The End Game of Motherhood

The endgame of motherhood is to make yourself obsolete. This is how you know you’ve succeeded, when they launch into their own lives and no longer need you. It is a hard thing. It is why I find myself crying on a sunny morning in a bright new year feeling sadness because we’ve just concluded the final holiday season when all the kids live at home. Kiki will come home for Christmas next year. I know she will. But it will be different. I don’t know about the year after that. Too many changes loom in the next few years for me to be able to predict what life will look like. I don’t want to stop. I don’t want to go back and redo anything I’ve done in the past seventeen years. No major regrets haunt me. I just wish this holiday could have lasted longer, that I could have savored it more, or stored it up for later. If only moments could be preserved like home canned food. I try with blog entries and photo books, but the memory of a moment is not the same as the moment itself. All of the moments for this holiday are gone.

The future is bright and full of possibility. I’m excited to see where Kiki will fly. I’m excited to launch the other kids into their futures too. But I now know–in a way that I did not before–that I will cry. Again and again I will cry. Because it feels like I am departing the heart of my life and I don’t want to. I’m going to miss this. Life will be different and I will find new ways to enjoy it. But just now I can’t imagine it being any better, because this part has been the best bit. I finally understand all those fervent exhortations to “Enjoy them now. They’ll be grown before you know it.” It was usually spoken by some stranger to me when my toddler and baby were climbing precariously in a shopping cart. I thought the advice givers were wrong. They were and they weren’t. For some mothers the best bit is when the kids are little, that is the heart’s home that they miss. I don’t miss the baby and toddler years, though I enjoyed them while I was in them. Right now is what I will miss. I’m going to miss four at home, two teens two kids, all of them running in different directions, squabbling over the cat, and the incessant sound of video games. This is my heart’s home and just now it feels like I will spend the rest of my life missing home.

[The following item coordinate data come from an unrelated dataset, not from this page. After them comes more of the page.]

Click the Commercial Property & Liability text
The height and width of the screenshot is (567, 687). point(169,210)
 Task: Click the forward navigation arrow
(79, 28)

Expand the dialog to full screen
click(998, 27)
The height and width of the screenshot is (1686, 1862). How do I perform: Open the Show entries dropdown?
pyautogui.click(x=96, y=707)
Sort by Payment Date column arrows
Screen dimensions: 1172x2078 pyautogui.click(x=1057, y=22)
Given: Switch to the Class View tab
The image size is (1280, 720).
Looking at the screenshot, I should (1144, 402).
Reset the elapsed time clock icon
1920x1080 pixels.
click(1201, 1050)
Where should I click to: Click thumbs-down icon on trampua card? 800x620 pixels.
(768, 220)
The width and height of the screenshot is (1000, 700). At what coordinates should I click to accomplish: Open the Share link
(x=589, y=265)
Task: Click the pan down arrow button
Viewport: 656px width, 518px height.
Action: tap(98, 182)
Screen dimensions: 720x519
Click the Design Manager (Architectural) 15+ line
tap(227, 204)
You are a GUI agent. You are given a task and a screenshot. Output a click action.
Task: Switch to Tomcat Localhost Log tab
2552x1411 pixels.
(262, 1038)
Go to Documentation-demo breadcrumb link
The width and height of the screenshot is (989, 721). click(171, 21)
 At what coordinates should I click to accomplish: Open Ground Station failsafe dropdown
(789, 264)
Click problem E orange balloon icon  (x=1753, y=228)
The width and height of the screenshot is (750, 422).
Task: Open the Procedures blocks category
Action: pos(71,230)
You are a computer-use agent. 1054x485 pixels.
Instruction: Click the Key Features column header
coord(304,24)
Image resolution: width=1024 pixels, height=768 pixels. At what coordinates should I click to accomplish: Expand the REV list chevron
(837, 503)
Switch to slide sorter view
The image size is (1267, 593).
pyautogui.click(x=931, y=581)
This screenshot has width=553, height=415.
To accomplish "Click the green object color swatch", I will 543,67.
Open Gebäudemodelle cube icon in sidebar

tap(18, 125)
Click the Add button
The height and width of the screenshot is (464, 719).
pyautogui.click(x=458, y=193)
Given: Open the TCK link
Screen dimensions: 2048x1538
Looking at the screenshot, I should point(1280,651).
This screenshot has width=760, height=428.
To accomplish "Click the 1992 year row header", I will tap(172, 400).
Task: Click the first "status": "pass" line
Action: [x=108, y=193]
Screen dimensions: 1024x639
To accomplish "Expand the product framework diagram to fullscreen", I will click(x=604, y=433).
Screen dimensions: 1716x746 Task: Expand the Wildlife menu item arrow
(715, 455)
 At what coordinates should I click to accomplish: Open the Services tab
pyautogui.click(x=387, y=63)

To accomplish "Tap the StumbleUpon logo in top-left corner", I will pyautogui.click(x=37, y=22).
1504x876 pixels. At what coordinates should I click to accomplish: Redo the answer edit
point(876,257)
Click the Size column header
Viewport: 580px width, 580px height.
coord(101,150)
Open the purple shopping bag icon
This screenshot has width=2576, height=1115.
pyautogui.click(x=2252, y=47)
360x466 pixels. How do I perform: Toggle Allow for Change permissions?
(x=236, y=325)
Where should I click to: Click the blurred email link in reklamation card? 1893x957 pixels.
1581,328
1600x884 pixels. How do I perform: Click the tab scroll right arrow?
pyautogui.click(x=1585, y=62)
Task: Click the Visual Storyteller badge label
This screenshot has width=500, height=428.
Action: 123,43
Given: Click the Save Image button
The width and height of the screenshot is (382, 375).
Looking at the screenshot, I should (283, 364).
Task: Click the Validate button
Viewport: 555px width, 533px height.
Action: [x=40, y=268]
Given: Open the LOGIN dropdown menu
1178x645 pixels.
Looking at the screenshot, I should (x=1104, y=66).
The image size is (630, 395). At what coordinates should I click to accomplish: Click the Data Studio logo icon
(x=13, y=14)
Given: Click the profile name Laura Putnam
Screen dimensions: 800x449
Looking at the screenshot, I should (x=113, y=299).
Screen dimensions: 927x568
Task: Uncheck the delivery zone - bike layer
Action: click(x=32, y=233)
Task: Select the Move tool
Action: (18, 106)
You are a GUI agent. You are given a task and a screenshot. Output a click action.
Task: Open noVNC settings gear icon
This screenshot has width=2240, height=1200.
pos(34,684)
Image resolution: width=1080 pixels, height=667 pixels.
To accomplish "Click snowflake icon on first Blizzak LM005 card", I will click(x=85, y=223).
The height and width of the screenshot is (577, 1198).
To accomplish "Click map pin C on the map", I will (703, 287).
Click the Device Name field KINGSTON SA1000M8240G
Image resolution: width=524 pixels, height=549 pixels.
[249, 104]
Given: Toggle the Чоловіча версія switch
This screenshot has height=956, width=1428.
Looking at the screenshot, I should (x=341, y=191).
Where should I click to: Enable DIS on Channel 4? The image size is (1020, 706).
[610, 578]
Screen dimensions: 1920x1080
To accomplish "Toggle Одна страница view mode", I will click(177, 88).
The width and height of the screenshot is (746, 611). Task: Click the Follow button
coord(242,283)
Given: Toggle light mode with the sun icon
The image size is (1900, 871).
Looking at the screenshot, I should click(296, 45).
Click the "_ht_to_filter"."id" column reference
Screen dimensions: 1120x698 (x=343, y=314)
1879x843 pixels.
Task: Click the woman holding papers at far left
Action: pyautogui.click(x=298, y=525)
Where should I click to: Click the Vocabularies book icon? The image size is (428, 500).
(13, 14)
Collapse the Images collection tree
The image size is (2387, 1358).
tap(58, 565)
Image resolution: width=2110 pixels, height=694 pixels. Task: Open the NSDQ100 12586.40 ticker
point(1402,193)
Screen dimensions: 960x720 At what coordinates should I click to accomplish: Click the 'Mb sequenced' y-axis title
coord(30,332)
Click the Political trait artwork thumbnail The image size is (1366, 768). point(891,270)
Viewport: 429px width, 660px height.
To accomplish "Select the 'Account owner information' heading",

I have eight months left. No wonder I have no desire to travel anywhere. I just want to be at home while home is still here. There is time afterward to figure out which new dreams will flow into the spaces that are opening up in my life. New happiness will come. Old dreams will become possible again in ways that they aren’t when I have primary care of developing human beings. I will find laughter and adventure. Things will be good, but they will be different and I can’t quite picture how it will be. So today I cry a little. Then I wipe my eyes and proceed with the day. No sense wasting what I have by grieving for what has not even happened yet. Once the kids come home, they hug me and all is well for now.

4 thoughts on “The End Game of Motherhood”

  1. I so much understand where you are right now, Sandra! Last year my two oldest decided to both go and graduate high school at the same time. I never thought I would be a weepy mom. I never cried when kids started Kindergarten, but the thought of losing two at once, two people who had become my best friends, was really heart-breaking. Of course, you know they need to go off on their own and make their own lives. You know there will be great moments ahead. But still, it hurts. Even when my oldest is home for Christmas, it hurts because I know she has to leave again. I am so selfish, because I want her here for me. And my other daughter decided to stay home another year and annoys me because she’s not at school and not at work. And yet, I love that she stayed. Selfishness. I will be even more heart-broken next year as #1 goes on a mission and #2 goes off to college. I don’t miss the baby years. But oh, how I love teenagers. Other parents say they are glad when the teenagers go, but that is the price I pay for loving teens so much. I can’t imagine being happy that they are gone.

    1. I’m so glad to know that I’m not alone in this. The grief feels foolish, but it is real and trying to pretend it is not there does me no good. I’m better today, but it will strike again.

  2. My son is turning one year old in six weeks. Already I can feel his childhood slipping away from me – he’ll be walking soon! He’s starting to figure out words! Soon I’ll never hear him babbling random syllables again! But each new milestone is a sign that we’re doing our jobs, and every giggle and smile is a sign that we’re doing them well.

    When he was born, I realized that my primary goal in life was now to turn this fragile little bundle of needs into a happy, healthy, capable adult human being. I hadn’t thought of it as making myself obsolete – but of course one of the hallmarks of adulthood is no longer having to rely on one’s parents for one’s day-to-day needs. But hopefully I can still be a guide to my children well into adulthood. (I dearly wish my mom was still around to talk to about raising a kid, though I’ve had some great talks with my dad about it…)

    1. I wish Howard’s parents were around to talk to. I’m pretty sure my kids have Tayler traits and being able to ask what Howard was like as a child would be really nice.